BRIDGETOWN, Nov 30 (Reuters) - Barbados ditched Britain's Queen Elizabeth as head of state, forging a new republic on Tuesday with its first-ever president and severing its last remaining colonial bonds nearly 400 years after the first English ships arrived at the Caribbean island.

At the strike of midnight, the new republic was born to the cheers of hundreds of people lining Chamberlain Bridge in the capital, Bridgetown. A 21 gun salute fired as the national anthem of Barbados was played over a crowded Heroes Square.

Prince Charles, heir to the British throne, stood somberly as Queen Elizabeth's royal standard was lowered and the new Barbados declared, a step which republicans hope will spur discussion of similar proposals in other former British colonies that have the Queen as their sovereign.

"We the people must give Republic Barbados its spirit and its substance," President Sandra Mason, the island's first president, said. "We must shape its future. We are each other’s and our nation’s keepers. We the people are Barbados."

Barbados casts the removal of Elizabeth II, who is still queen of 15 other realms including the United Kingdom, Australia, Canada and Jamaica, as a way to finally break with the demons of its colonial history.

"The creation of this republic offers a new beginning," said Prince Charles, whose mother sent her warmest wishes.

"From the darkest days of our past and the appalling atrocity of slavery which forever stains our history, people of this island forged their path with extraordinary fortitude."

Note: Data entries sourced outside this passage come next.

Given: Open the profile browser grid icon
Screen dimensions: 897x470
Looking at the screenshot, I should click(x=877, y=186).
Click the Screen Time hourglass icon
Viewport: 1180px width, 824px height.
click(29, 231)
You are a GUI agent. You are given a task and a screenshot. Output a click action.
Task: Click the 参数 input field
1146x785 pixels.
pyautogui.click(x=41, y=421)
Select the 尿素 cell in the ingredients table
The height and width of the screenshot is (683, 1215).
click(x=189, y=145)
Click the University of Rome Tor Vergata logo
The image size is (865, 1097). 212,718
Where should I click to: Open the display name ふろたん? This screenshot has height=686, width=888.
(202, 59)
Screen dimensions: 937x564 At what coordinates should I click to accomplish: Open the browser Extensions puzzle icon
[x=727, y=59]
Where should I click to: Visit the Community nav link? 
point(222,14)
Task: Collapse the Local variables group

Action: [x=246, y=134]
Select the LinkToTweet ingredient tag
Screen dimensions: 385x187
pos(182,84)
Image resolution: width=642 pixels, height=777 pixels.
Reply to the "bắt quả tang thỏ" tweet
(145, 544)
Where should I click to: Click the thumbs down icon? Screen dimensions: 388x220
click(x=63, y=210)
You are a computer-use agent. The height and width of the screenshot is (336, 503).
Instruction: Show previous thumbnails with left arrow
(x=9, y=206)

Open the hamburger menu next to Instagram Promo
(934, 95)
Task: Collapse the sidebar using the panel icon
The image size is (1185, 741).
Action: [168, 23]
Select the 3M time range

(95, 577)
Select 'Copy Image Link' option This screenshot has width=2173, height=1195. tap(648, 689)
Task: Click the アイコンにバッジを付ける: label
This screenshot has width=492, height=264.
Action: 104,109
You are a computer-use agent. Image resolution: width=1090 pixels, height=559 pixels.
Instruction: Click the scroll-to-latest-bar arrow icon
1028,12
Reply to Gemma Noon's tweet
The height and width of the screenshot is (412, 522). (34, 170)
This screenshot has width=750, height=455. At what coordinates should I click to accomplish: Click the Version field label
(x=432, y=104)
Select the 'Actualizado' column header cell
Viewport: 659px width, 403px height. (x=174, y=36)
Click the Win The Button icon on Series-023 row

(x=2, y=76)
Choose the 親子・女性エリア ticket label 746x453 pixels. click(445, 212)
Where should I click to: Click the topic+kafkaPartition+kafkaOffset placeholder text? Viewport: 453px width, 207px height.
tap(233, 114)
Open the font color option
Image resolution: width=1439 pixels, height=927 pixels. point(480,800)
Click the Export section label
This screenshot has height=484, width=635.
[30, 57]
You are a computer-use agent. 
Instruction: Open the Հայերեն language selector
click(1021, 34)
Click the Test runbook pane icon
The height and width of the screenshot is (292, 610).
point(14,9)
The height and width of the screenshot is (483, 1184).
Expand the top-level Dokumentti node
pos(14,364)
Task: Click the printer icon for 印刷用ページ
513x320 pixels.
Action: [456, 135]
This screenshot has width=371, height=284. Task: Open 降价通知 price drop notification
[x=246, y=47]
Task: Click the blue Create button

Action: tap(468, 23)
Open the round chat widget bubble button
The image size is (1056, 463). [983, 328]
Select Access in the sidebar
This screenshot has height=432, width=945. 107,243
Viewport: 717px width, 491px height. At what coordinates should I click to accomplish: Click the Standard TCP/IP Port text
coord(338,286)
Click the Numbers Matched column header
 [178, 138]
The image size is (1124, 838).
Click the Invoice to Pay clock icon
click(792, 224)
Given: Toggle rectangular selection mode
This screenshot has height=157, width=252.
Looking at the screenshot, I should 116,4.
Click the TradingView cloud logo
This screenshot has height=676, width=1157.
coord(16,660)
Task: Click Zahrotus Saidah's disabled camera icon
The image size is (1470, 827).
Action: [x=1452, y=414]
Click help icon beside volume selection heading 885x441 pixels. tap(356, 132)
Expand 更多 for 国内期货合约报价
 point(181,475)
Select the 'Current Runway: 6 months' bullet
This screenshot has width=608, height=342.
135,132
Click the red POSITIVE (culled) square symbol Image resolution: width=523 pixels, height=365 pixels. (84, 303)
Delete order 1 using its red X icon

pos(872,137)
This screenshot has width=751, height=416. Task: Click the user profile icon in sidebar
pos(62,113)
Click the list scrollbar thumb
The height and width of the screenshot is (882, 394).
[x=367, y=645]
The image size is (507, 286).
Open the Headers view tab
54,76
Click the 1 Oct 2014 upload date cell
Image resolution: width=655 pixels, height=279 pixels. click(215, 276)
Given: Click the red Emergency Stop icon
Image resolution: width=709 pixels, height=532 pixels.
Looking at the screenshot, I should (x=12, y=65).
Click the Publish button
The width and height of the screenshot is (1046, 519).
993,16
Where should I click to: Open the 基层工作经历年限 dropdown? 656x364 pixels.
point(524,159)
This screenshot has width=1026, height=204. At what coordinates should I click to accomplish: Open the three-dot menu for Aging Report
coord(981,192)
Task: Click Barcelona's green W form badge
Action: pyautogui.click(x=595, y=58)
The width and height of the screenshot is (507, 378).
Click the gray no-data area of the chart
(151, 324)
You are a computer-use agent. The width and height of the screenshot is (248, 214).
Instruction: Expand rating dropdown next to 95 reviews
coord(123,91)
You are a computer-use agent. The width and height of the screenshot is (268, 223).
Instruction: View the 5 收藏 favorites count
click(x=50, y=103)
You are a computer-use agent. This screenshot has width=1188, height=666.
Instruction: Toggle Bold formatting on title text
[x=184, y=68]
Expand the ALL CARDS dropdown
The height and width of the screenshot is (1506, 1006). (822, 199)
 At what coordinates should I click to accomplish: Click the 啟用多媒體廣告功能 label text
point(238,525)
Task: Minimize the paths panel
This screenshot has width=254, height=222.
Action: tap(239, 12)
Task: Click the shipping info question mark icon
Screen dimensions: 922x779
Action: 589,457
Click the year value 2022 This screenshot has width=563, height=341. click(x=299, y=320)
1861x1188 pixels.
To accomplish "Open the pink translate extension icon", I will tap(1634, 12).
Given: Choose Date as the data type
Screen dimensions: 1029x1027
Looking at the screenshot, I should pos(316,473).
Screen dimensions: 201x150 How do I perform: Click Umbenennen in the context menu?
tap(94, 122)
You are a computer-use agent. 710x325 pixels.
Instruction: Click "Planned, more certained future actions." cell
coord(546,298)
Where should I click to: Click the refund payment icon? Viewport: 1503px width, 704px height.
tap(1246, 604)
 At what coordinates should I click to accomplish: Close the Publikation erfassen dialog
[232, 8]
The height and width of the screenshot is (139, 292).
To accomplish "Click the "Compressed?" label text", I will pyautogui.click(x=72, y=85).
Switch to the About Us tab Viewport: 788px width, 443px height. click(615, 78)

After a dazzling display of Barbadian dance and music, complete with speeches celebrating the end of colonialism, Barbadian singer Rihanna was declared a national hero by Prime Minister Mia Mottley, the leader of Barbados' republican movement.

The birth of the republic, 55 years to the day since Barbados declared independence, unclasps almost all the colonial bonds that have kept the tiny island tied to England since an English ship claimed it for King James I in 1625.

It may also be a harbinger of a broader attempt by other former colonies to cut ties to the British monarchy as it braces for the end of Elizabeth's nearly 70-year reign and the future accession of Charles.

"Full stop this colonial page," Winston Farrell, a Barbadian poet told the ceremony. "Some have grown up stupid under the Union Jack, lost in the castle of their skin."

"It is about us, rising out of the cane fields, reclaiming our history," he said. "End all that she mean, put a Bajan there instead."